(Listed entries)
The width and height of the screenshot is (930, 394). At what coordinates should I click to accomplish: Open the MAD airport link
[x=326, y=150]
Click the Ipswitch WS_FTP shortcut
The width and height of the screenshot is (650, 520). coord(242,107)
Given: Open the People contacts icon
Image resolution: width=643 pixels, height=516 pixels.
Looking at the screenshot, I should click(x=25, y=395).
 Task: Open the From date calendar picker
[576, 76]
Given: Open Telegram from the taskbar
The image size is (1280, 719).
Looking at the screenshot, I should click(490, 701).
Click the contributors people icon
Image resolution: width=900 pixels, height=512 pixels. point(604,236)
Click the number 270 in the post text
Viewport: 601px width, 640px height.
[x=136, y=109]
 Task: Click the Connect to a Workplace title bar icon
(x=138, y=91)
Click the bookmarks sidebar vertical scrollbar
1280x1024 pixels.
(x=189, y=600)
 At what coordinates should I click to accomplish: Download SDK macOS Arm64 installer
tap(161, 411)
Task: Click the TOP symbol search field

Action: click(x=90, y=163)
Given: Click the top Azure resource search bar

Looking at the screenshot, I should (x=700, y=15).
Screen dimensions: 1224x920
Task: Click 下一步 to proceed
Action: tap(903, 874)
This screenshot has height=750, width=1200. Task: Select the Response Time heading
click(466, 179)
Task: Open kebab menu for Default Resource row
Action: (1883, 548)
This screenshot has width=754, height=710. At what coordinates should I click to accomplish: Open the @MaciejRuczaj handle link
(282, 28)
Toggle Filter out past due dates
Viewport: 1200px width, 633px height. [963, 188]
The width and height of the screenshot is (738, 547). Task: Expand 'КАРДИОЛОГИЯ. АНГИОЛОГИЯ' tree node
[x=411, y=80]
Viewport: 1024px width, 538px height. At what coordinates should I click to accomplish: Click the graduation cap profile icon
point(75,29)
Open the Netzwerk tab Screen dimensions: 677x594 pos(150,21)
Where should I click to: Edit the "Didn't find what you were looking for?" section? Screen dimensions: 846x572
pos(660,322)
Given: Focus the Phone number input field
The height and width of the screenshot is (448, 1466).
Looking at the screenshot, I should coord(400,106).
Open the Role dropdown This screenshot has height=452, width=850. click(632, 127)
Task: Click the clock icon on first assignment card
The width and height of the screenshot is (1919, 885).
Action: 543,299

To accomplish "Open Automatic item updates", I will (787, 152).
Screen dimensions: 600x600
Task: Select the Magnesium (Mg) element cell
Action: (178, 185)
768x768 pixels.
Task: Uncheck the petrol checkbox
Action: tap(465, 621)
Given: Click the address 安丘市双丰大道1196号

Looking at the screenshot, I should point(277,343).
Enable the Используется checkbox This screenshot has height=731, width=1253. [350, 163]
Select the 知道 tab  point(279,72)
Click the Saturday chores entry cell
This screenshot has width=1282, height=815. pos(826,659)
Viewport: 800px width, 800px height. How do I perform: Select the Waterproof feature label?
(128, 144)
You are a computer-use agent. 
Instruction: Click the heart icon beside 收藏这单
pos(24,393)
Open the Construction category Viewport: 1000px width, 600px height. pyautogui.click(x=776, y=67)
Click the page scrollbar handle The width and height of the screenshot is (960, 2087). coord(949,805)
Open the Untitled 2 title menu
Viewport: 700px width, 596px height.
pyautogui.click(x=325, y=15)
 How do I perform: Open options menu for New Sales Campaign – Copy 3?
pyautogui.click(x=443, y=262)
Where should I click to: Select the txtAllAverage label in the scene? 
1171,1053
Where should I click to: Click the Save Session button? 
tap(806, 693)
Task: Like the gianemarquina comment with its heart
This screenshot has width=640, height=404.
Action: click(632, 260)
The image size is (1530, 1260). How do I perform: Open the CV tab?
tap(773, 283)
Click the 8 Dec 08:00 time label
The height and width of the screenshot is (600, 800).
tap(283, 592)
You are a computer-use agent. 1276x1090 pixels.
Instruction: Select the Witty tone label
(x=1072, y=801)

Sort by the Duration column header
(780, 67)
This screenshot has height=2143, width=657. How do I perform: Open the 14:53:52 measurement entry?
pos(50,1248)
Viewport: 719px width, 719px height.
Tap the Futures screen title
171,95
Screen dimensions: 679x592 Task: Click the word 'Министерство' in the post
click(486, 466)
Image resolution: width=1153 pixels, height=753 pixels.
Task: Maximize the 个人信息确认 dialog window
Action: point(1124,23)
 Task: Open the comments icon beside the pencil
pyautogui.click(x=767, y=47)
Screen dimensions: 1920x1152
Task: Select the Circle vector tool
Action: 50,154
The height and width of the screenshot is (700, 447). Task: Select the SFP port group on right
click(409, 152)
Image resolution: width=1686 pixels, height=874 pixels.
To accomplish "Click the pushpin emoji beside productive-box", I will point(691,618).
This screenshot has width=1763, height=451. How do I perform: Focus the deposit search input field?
(End Listed entries)
▸ Problem requirements
Begin with the line that contains "The height and width of the screenshot is (700, 447)." and print each line exactly until the data ends, including the last line.

▸ Solution below
The height and width of the screenshot is (700, 447). Task: Select the SFP port group on right
click(409, 152)
Image resolution: width=1686 pixels, height=874 pixels.
To accomplish "Click the pushpin emoji beside productive-box", I will point(691,618).
This screenshot has width=1763, height=451. How do I perform: Focus the deposit search input field?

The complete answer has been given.